At this same time a man was killed topside and one on the dock. The one on the dock was in the boat crew of a fifty foot motor launch tied up at the dock. His crew members took him to sickbay and did not come back to their boat. So the Officer of the deck started passing the word for them and no one showed up so they passed the word for boat crews that were aboard to lay down to the quarter deck. I found my boat crew and we decided to see what they wanted. We did like darn fools.

They wanted this boat taken over to the USS SALT LAKE CITY and unload it and tow another forty footer back. We stuck out our necks and said we would. They did not tell us what it had in it. We just about took off ourselves as it was loaded with five inch ammunition and the Marines on the ends of the docks were trigger happy and you had to holler your lungs out. Well, we made it over there and were towing the other boat back and coming back around the end of ten ten dock here came a big harbor tug, it was so dark you could not see very far ahead of you.
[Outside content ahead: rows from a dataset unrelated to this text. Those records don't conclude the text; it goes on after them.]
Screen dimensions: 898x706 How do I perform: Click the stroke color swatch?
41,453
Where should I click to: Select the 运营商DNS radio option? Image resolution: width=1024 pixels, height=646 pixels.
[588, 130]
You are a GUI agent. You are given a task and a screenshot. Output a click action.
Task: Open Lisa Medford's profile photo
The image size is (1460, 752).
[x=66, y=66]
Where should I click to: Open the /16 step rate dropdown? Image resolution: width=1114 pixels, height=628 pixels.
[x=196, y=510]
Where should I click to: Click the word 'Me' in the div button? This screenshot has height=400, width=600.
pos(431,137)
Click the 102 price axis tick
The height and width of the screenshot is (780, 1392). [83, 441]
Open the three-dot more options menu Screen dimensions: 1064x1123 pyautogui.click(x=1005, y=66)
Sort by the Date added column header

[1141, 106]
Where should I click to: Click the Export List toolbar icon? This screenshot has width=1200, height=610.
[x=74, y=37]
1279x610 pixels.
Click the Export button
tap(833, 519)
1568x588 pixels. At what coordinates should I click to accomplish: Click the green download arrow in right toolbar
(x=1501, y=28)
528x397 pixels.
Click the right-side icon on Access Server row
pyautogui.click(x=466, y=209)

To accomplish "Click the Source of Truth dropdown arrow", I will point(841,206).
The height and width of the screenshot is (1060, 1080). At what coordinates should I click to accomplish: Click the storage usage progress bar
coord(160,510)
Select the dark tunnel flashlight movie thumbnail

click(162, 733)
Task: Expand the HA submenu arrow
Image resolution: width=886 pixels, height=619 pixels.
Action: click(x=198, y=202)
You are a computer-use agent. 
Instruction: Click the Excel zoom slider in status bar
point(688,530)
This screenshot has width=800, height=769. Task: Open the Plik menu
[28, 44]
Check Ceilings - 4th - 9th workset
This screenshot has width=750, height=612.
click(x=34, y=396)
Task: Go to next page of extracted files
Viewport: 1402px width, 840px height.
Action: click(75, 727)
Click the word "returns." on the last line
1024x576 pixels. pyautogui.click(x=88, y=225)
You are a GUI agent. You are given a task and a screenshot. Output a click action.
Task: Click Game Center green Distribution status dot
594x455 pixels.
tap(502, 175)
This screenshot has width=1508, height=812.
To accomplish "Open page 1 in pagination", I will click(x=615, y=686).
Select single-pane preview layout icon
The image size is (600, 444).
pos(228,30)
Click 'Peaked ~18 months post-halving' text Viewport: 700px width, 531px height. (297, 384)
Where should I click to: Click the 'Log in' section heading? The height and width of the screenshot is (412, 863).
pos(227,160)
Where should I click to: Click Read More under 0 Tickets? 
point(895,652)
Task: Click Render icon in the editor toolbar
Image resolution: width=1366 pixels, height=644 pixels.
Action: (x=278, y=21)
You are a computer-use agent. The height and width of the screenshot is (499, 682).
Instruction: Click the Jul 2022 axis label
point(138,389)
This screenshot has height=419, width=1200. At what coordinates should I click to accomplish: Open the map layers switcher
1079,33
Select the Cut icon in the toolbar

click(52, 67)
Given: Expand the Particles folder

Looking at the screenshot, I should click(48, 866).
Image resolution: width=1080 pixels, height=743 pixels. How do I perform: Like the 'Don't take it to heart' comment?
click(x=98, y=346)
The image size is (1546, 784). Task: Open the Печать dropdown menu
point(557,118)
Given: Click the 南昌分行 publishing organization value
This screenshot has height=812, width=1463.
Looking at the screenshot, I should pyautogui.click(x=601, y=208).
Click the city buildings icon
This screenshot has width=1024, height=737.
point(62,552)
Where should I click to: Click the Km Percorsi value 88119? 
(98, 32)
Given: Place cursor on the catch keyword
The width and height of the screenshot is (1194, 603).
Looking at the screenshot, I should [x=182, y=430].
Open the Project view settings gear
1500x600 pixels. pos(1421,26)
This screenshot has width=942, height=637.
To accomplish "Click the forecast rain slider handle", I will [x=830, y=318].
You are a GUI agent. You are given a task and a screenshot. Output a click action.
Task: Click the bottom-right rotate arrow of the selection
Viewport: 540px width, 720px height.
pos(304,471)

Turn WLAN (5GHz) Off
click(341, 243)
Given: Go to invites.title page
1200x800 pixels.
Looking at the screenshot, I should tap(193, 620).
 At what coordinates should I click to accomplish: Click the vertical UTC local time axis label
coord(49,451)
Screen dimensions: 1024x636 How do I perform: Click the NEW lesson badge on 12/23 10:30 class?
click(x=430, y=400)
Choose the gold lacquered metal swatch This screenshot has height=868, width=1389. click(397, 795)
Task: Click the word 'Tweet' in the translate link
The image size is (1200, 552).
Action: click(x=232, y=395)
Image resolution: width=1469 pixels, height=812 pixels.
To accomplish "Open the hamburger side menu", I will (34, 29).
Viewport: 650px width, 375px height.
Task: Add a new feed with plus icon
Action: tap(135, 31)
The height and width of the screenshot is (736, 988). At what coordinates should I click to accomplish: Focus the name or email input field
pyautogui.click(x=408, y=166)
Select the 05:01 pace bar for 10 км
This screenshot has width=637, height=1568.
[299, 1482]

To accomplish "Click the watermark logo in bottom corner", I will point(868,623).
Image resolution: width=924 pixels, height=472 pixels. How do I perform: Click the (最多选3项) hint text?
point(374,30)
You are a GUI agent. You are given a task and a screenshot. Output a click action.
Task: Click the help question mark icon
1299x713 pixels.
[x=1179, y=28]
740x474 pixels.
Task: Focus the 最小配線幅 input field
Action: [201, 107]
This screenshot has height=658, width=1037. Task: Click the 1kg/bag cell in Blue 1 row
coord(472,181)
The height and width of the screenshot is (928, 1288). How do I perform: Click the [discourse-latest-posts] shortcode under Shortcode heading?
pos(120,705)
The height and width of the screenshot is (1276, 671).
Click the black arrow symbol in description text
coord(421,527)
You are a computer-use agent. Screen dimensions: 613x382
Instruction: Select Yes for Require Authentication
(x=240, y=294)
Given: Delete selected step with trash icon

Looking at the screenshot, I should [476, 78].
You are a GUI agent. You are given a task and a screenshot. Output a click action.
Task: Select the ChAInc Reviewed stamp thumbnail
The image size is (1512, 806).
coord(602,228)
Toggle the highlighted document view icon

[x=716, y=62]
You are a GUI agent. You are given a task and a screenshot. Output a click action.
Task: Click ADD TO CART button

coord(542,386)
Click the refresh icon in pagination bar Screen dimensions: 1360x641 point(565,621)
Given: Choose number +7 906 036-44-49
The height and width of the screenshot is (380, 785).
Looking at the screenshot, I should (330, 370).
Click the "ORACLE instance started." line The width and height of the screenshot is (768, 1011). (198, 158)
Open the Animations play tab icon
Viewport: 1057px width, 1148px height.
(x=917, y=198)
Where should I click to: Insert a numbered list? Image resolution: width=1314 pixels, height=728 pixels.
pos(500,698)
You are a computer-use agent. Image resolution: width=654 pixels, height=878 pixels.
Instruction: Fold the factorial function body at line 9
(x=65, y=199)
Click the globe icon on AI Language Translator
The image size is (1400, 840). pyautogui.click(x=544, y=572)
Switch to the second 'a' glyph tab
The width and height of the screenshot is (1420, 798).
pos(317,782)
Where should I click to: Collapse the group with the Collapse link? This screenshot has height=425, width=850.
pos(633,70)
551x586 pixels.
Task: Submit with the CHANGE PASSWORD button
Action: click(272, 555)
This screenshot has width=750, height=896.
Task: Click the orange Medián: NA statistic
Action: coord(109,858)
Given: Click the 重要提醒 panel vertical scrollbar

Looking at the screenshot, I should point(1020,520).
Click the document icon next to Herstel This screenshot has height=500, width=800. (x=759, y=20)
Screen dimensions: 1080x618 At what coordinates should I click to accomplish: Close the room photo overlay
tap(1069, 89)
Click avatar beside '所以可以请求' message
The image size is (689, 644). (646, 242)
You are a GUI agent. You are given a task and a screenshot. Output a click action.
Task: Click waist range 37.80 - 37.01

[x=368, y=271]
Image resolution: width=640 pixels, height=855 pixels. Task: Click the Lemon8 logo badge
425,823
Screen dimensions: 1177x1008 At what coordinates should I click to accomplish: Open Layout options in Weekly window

We were hollering as loud as we could and the tugs engines were making so much noise that they did not hear us until it was darn near too late. I did not have the best control over the two boats so I, could not get out of the way. When they saw us they backed down full astern like I was doing and we did not have two inches to spare as we passed. After that we got the boats back to the dock and we took off. We did not feel bad as it was three in the morning and we had little sleep.

These are some of the things I saw happen on December Seventh.